Context: Individuals prone to exercise-associated muscle cramps (EAMCs) are instructed to eat bananas because of their high potassium (K(+)) concentration and carbohydrate content and the perception that K(+) imbalances and fatigue contribute to the genesis of EAMCs. No data exist about the effect of bananas on plasma K(+) concentration ([K(+)](p)) or plasma glucose concentration ([glucose](p)) after exercise in the heat.
Objective: To determine whether ingesting 0, 1, or 2 servings of bananas after 60 minutes of moderate to vigorous exercise in the heat alters [K(+)](p) or [glucose](p) and whether changes in [K(+)](p) result from hypotonic fluid effluxes or K(+) ion changes.
Design: Crossover study.
Patients or other participants: Nine euhydrated men (age = 27 ± 4 years, height = 180.3 ± 8.4 cm, mass = 84.9 ± 26.1 kg, urine specific gravity ≤ 1.006) without EAMCs volunteered.
Intervention(s): On 3 separate days, participants completed 60 minutes of moderate to vigorous cycling (temperature = 36.4°C ± 1.1°C, relative humidity = 19.4% ± 2.5%) and then ate 0 g (0 servings), 150 g (1 serving), or 300 g (2 servings) of bananas. Blood samples were collected at 3, 5, 15, 30, and 60 minutes postingestion.
Main outcome measure(s): The [K(+)](p), changes in plasma K(+) content, plasma volume changes, and [glucose](p).

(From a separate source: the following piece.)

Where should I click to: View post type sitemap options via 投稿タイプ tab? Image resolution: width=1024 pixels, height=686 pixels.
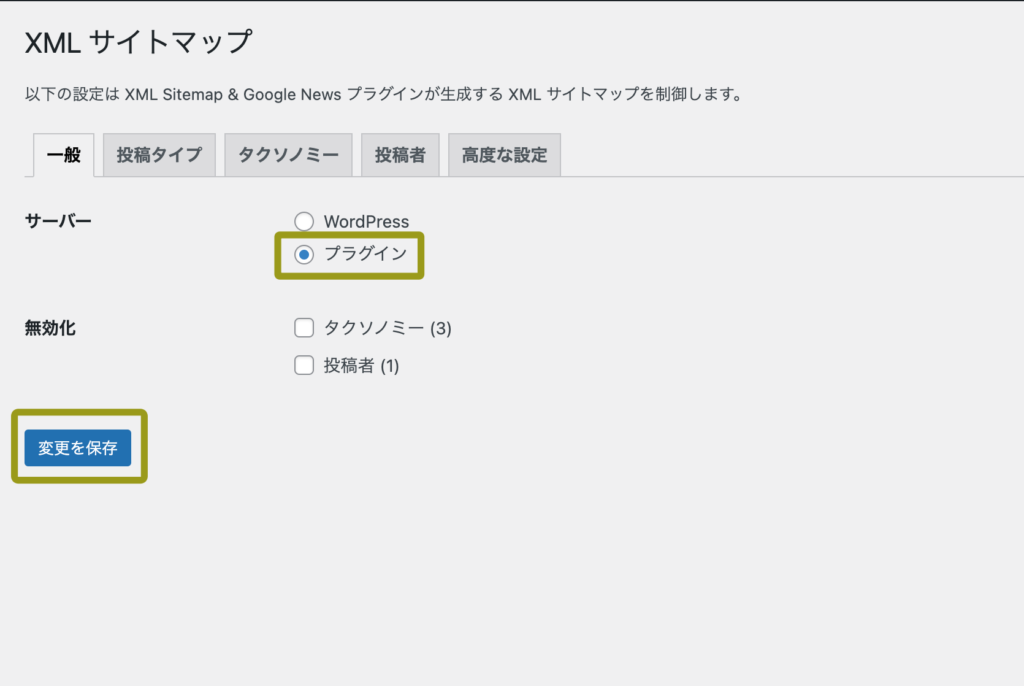[x=159, y=155]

Results: The [K(+)](p) differed between conditions at 60 minutes; 2 servings (4.6 ± 0.3 mmol/L [conventional unit = 4.6 ± 0.3 mEq/L]) was greater than 1 serving (4.5 ± 0.2 mmol/L [conventional unit = 4.5 ± 0.2 mEq/L]) and 0 servings (4.4 ± 0.3 mmol/L [conventional unit = 4.4 ± 0.3 mEq/L]) (P < .05). The [K(+)](p) was greater at 60 minutes than at 3 and 5 minutes in the 1-serving condition and was greater at 30 and 60 minutes than at 3 and 5 minutes in the 2-servings condition (P < .05). Percentage change in K(+) content was greater only at 30 and 60 minutes postingestion than at baseline in the 2-servings condition (4.4% ± 3.7% and 5.8% ± 2.3% increase, respectively) (P < .05). The plasma volume changes among conditions were unremarkable. The [glucose](p) was greater in the 2-servings condition than in all other conditions at 15, 30, and 60 minutes (P < .05).
Conclusions: The effect of banana ingestion on EAMCs is unknown; however, these data suggested bananas are unlikely to relieve EAMCs by increasing extracellular [K(+)] or [glucose](p). The increases in [K(+)](p) were marginal and within normal clinical values. The changes in [K(+)](p), plasma K(+) content, and [glucose](p) do not occur quickly enough to treat acute EAMCs, especially if they develop near the end of competition.